# Altima SE-R Listed in November Motor Trend



## Clayton_SE-R (Feb 13, 2005)

There is a comparison between the Altima SE-R, Gallant Ralliart, Camry SE, and Mailbu SS in a 6-page article. It was a fairly good read with the SE-R being rated as 2nd overall behind the Camry SE. However, it does state that the SE-R is the way to go if "you are leaning more towards the sport than the sedan."

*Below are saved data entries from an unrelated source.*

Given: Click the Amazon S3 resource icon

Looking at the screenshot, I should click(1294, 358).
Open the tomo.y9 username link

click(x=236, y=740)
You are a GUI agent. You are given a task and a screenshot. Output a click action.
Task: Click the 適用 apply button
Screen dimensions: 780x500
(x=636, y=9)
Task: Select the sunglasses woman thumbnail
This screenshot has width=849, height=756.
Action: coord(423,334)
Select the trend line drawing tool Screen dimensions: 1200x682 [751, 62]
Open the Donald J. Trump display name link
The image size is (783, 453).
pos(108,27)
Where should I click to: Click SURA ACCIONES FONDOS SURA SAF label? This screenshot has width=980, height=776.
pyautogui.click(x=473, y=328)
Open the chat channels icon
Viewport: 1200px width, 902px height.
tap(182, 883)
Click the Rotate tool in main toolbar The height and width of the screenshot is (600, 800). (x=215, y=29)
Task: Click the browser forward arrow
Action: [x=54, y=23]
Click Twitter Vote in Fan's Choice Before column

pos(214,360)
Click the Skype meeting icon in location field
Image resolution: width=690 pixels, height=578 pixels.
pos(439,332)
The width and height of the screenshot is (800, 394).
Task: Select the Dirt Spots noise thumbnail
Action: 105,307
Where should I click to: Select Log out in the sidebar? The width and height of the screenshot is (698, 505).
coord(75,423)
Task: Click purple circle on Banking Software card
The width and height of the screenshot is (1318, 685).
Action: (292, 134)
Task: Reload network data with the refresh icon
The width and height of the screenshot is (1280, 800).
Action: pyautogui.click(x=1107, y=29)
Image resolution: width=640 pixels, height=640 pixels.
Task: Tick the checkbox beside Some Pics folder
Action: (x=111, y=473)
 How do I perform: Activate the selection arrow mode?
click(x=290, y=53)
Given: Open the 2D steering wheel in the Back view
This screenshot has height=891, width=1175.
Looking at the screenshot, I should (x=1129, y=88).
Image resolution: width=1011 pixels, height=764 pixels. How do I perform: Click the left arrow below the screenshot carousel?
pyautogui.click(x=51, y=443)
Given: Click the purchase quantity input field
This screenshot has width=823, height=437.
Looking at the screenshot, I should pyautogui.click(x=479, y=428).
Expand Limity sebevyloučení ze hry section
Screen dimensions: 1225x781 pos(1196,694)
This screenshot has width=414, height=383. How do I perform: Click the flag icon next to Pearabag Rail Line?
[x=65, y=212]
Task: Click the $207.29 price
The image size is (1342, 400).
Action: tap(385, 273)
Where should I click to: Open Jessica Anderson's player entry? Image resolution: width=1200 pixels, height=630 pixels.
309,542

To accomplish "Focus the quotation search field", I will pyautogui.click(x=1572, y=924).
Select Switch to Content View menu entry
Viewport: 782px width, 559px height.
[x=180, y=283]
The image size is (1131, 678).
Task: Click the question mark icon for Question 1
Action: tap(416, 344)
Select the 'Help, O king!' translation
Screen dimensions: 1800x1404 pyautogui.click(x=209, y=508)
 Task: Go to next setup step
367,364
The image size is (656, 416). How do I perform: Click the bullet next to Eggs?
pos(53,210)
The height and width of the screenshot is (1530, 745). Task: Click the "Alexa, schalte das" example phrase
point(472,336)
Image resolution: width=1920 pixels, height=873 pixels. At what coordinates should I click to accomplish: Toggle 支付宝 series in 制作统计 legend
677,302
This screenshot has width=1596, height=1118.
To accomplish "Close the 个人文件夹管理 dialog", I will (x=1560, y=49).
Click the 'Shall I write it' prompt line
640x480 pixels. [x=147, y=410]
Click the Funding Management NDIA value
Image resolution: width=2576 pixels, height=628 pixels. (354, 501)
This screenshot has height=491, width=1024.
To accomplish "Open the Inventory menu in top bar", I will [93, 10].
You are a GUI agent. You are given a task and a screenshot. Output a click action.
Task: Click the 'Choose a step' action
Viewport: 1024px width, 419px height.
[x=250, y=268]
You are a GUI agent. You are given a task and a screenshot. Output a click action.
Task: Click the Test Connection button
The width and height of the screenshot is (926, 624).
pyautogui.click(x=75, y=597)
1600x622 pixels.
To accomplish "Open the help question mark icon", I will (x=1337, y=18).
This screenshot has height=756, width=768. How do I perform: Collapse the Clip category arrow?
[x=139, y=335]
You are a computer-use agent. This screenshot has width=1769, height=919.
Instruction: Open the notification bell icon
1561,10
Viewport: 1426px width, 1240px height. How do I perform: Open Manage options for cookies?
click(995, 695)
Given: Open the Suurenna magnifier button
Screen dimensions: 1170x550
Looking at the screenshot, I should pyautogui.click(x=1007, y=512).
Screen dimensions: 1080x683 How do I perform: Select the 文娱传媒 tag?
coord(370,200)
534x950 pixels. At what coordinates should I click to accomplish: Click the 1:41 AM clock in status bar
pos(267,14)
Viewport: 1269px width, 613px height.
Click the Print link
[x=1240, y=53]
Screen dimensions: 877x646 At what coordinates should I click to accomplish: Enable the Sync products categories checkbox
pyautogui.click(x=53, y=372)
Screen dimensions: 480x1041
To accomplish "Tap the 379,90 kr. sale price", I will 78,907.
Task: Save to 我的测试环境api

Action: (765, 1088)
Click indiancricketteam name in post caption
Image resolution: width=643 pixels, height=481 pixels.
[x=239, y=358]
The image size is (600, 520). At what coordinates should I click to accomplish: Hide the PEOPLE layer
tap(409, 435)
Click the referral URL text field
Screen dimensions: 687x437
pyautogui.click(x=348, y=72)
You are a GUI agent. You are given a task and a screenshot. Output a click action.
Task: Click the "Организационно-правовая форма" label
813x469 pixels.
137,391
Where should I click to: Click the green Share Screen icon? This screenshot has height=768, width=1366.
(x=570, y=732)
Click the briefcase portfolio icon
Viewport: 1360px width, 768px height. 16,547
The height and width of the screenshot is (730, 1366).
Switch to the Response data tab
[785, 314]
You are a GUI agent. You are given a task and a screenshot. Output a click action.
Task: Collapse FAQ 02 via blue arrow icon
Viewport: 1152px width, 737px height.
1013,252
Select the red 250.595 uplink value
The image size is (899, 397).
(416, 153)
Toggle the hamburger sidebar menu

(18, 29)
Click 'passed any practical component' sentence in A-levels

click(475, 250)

I was disappointed to see that all cars used in the article were automatic transmissions. This disappointment comes from the author stating the shift lag in the SE-R.


----------



## stretch_tim007 (Mar 25, 2005)

You know what, Clayton... I was a lil disappointed myself at the comment. I assume that as good as their drivers are, they have a very objective point-of-view based on ALL the different cars they test out. But, I will say this. I know a few guys out here in so cal that work for XS-Engineering and all these guys drive are 400 whp+ cars. They drove my car around the lot just to play a lil and all of them said that the trans in my car was surprising quick. I hadnt messed with the flywheel at the time, so I took that as a great compliment. I mean, there always is room for improvement, but its pretty good from the factory. Lastly, I might add that I have had a couple new Camry SE's try me, and it was a very short lived moment. Granted my car has some work done to it, but still I know its limits. That car does not seem as fast as my car did the day I got it from the dealership. I would think that the 6M trans SE-R would edge out the Camry SE in every straight line race. But, it still was nice that we hold our own against all the sport-sedans in the 25-35k range.


----------